▶ What to do
Copy the data below word for word, keeping every line as it appears.
-- -- --
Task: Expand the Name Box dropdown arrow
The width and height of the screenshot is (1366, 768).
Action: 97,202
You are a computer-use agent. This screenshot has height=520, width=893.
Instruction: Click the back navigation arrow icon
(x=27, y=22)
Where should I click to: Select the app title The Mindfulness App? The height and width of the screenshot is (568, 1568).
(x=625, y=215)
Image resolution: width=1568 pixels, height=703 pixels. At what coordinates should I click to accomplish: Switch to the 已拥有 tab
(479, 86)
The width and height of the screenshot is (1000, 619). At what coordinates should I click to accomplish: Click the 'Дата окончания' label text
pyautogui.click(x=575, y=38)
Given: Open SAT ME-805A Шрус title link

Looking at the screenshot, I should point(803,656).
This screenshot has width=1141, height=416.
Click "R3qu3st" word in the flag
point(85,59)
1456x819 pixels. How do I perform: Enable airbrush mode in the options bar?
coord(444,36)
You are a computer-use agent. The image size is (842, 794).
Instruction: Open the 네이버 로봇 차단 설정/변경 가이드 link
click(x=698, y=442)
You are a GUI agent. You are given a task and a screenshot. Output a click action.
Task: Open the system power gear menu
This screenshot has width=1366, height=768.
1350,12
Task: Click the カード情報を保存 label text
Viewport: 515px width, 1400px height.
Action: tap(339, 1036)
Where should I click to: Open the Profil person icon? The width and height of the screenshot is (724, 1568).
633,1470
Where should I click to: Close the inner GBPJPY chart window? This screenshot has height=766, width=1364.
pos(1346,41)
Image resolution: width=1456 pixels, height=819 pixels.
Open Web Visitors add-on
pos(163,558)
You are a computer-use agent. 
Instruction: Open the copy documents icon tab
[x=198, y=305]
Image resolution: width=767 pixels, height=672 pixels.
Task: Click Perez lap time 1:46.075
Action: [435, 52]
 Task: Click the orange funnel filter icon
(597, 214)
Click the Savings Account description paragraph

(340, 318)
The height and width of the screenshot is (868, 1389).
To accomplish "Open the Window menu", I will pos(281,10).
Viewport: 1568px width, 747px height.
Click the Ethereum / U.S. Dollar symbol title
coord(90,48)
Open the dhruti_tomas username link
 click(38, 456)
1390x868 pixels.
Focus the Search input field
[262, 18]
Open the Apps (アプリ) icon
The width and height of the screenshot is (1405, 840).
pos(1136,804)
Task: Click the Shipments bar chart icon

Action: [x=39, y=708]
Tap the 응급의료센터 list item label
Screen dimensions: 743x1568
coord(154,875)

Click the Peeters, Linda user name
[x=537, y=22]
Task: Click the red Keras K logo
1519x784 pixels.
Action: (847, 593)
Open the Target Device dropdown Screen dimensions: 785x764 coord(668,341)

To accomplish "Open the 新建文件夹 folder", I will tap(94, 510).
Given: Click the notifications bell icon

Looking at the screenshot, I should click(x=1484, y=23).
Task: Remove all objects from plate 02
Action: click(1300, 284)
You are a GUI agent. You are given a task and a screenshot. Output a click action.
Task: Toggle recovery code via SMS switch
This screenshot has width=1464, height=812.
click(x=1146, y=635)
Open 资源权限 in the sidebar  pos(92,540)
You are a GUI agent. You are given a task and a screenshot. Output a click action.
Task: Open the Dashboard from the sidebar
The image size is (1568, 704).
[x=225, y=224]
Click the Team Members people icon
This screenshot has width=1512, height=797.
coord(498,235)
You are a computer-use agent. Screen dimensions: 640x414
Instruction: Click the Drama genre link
-- -- --
▶ Written answer
Task: Expand the Name Box dropdown arrow
The width and height of the screenshot is (1366, 768).
Action: 97,202
You are a computer-use agent. This screenshot has height=520, width=893.
Instruction: Click the back navigation arrow icon
(x=27, y=22)
Where should I click to: Select the app title The Mindfulness App? The height and width of the screenshot is (568, 1568).
(x=625, y=215)
Image resolution: width=1568 pixels, height=703 pixels. At what coordinates should I click to accomplish: Switch to the 已拥有 tab
(479, 86)
The width and height of the screenshot is (1000, 619). At what coordinates should I click to accomplish: Click the 'Дата окончания' label text
pyautogui.click(x=575, y=38)
Given: Open SAT ME-805A Шрус title link

Looking at the screenshot, I should point(803,656).
This screenshot has width=1141, height=416.
Click "R3qu3st" word in the flag
point(85,59)
1456x819 pixels. How do I perform: Enable airbrush mode in the options bar?
coord(444,36)
You are a computer-use agent. The image size is (842, 794).
Instruction: Open the 네이버 로봇 차단 설정/변경 가이드 link
click(x=698, y=442)
You are a GUI agent. You are given a task and a screenshot. Output a click action.
Task: Open the system power gear menu
This screenshot has width=1366, height=768.
1350,12
Task: Click the カード情報を保存 label text
Viewport: 515px width, 1400px height.
Action: tap(339, 1036)
Where should I click to: Open the Profil person icon? The width and height of the screenshot is (724, 1568).
633,1470
Where should I click to: Close the inner GBPJPY chart window? This screenshot has height=766, width=1364.
pos(1346,41)
Image resolution: width=1456 pixels, height=819 pixels.
Open Web Visitors add-on
pos(163,558)
You are a computer-use agent. 
Instruction: Open the copy documents icon tab
[x=198, y=305]
Image resolution: width=767 pixels, height=672 pixels.
Task: Click Perez lap time 1:46.075
Action: [435, 52]
 Task: Click the orange funnel filter icon
(597, 214)
Click the Savings Account description paragraph

(340, 318)
The height and width of the screenshot is (868, 1389).
To accomplish "Open the Window menu", I will pos(281,10).
Viewport: 1568px width, 747px height.
Click the Ethereum / U.S. Dollar symbol title
coord(90,48)
Open the dhruti_tomas username link
 click(38, 456)
1390x868 pixels.
Focus the Search input field
[262, 18]
Open the Apps (アプリ) icon
The width and height of the screenshot is (1405, 840).
pos(1136,804)
Task: Click the Shipments bar chart icon

Action: [x=39, y=708]
Tap the 응급의료센터 list item label
Screen dimensions: 743x1568
coord(154,875)

Click the Peeters, Linda user name
[x=537, y=22]
Task: Click the red Keras K logo
1519x784 pixels.
Action: (847, 593)
Open the Target Device dropdown Screen dimensions: 785x764 coord(668,341)

To accomplish "Open the 新建文件夹 folder", I will tap(94, 510).
Given: Click the notifications bell icon

Looking at the screenshot, I should click(x=1484, y=23).
Task: Remove all objects from plate 02
Action: click(1300, 284)
You are a GUI agent. You are given a task and a screenshot. Output a click action.
Task: Toggle recovery code via SMS switch
This screenshot has width=1464, height=812.
click(x=1146, y=635)
Open 资源权限 in the sidebar  pos(92,540)
You are a GUI agent. You are given a task and a screenshot. Output a click action.
Task: Open the Dashboard from the sidebar
The image size is (1568, 704).
[x=225, y=224]
Click the Team Members people icon
This screenshot has width=1512, height=797.
coord(498,235)
You are a computer-use agent. Screen dimensions: 640x414
Instruction: Click the Drama genre link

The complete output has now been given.